La chute des cours des matières premières contribue à aggraver les choses...


Cette misère sociale entraîne un rejet du système, alors qu’en même temps les espaces de liberté rétrécissent et que la répression s’accentue. Quel dommage… Au début de l’entrée en fonction du Premier ministre Matata Mponyo, on avait senti un frémissement, les recettes de l’Etat augmentaient, la croissance s’accélérait, la bancarisation (paiement par voie bancaire des salaires des fonctionnaires) avait des effets positifs. Mais aujourd’hui on s’aperçoit que les travaux d’infrastructures ont été mal réalisés que des routes sont déjà à refaire…

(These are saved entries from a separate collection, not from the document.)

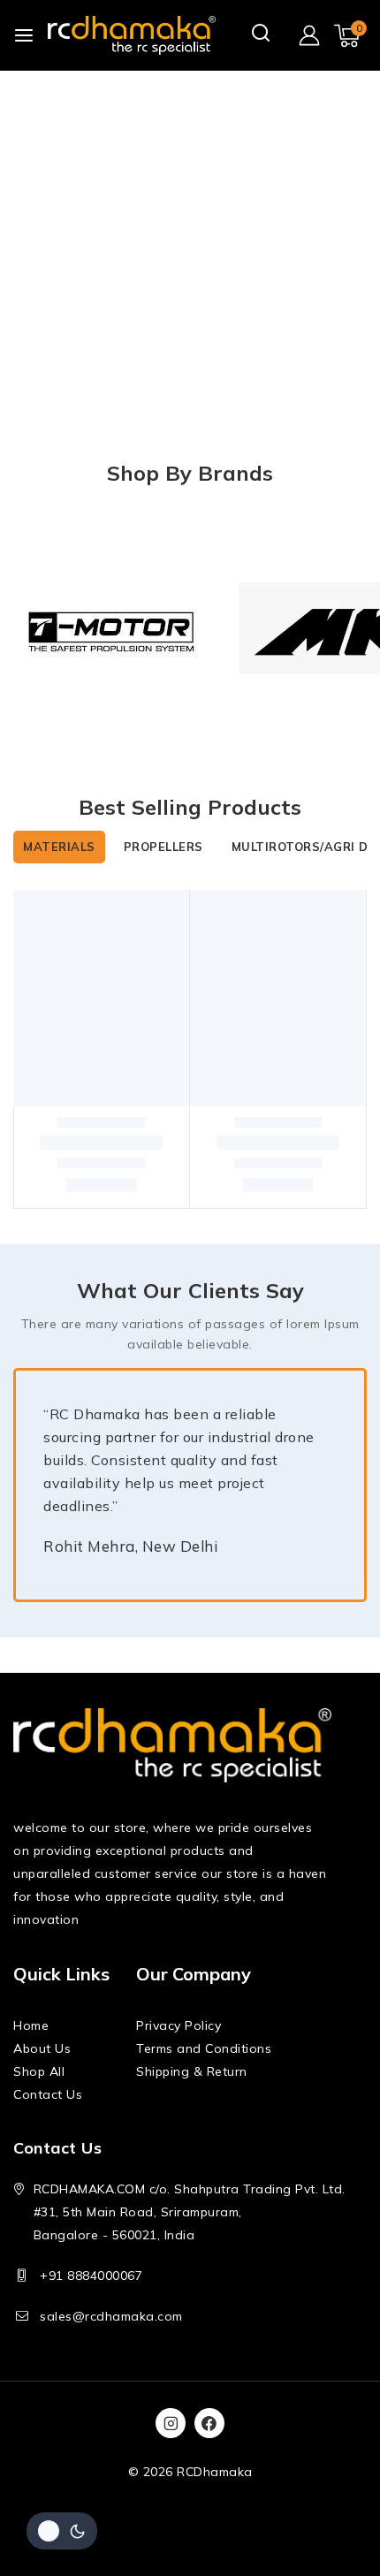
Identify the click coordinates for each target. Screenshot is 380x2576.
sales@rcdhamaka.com (111, 2316)
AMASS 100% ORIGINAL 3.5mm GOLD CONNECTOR (278, 1075)
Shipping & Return (191, 2071)
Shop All (39, 2071)
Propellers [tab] (163, 847)
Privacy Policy (178, 2025)
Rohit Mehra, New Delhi (130, 1542)
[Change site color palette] (62, 2530)
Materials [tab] (59, 847)
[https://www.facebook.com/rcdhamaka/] (209, 2423)
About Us (42, 2048)
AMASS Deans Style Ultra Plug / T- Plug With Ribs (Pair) (88, 1102)
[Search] (261, 34)
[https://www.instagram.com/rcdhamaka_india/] (171, 2423)
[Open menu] (23, 35)
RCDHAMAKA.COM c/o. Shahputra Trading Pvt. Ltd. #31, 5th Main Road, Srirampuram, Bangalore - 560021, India (190, 2212)
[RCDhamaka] (132, 35)
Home (31, 2025)
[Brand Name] (112, 628)
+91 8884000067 (91, 2275)
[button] (101, 1179)
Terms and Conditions (203, 2048)
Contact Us (47, 2094)
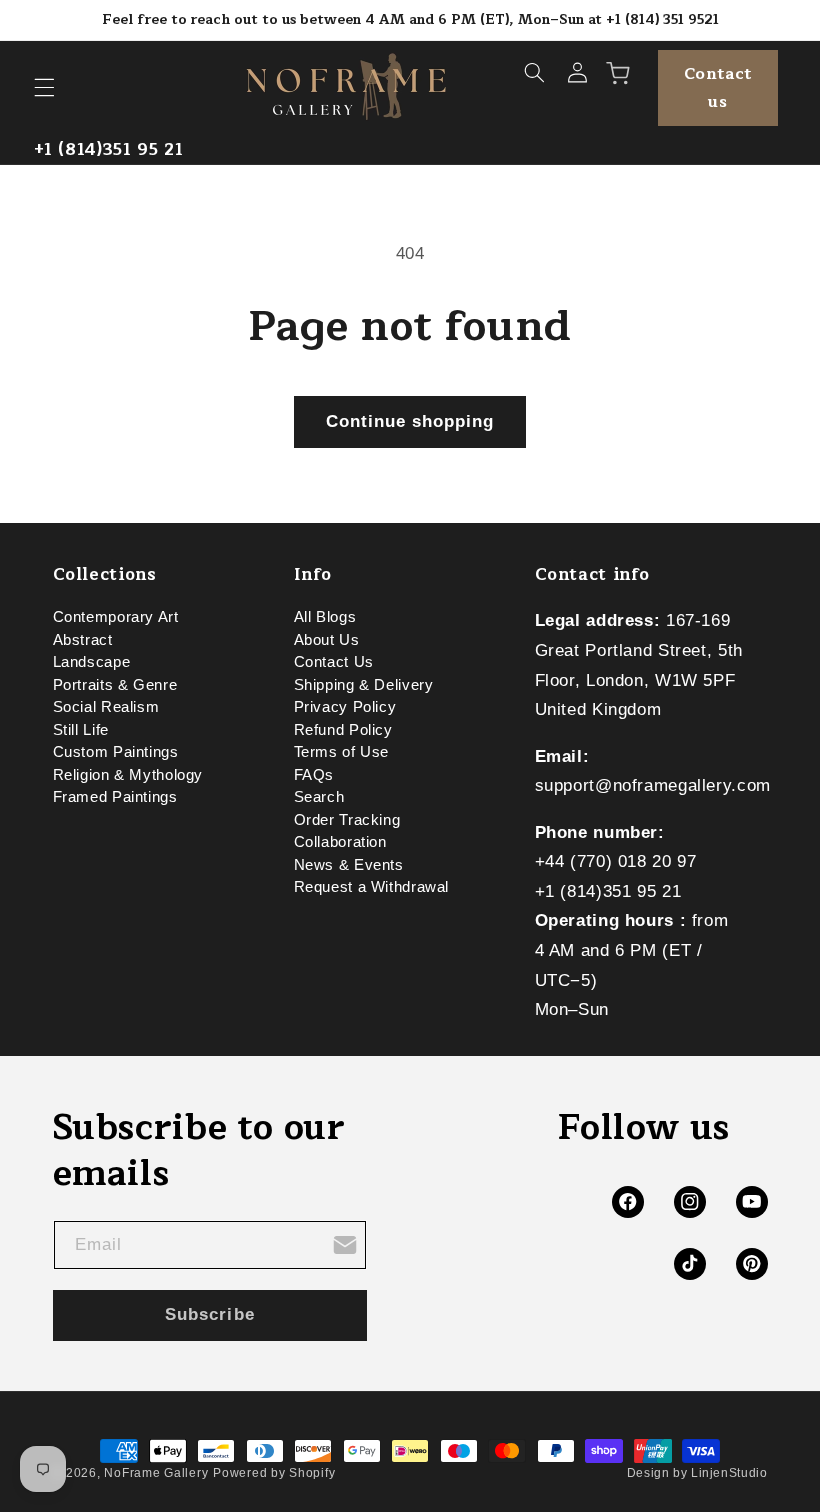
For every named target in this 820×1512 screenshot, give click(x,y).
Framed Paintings (115, 797)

La classe politique, tous partis confondus, est-elle attentive à ce malaise social ?


Absolument pas. Les partis sont enfermés dans une stratégie purement politique. Depuis un an, il n’est question que de troisième mandat, de date des élections etc. On ne se positionne que par rapport à cela, bien loin au-dessus des préoccupations des gens… Si demain la médiation menée par la conférence épiscopale aboutit à une solution, il faudra élargir encore le gouvernement de 68 ministres qui a été présenté cette semaine, y inclure les nouveaux venus. Je ne crois pas que le président ne reviendra pas sur sa décision, ou qu’il remettra en cause ce gouvernement issu de l’accord politique d’octobre dernier ; tout au plus sera-t-il peut-être élargi, ce qui ne résoudra rien… Le problème, c’est qu’il n’y a plus de légitimité au Congo : tout le monde est hors mandat. Le président, évidemment, mais aussi le président du Sénat, Léon Kengo wa Dondo, qui légalement pourrait lui succéder en cas de vacance : il est hors mandat depuis cinq ans ! Le vide juridique est absolu, plus aucune autorité n’est légitime. Même si on se mettait d’accord pour organiser des élections en 2018, je ne suis même pas sûr que ce serait possible : le budget de la CENI est colossal, un milliard 800 millions de dollars… Où pourrait-on trouver cet argent ? En outre la remise à jour des listes électorales, dans un pays aussi vaste, aussi dépourvu de moyens de communications, représente une opération compliquée : dans certains coins il faut se déplacer en pirogue ou à pied… Tout cela va prendre du temps…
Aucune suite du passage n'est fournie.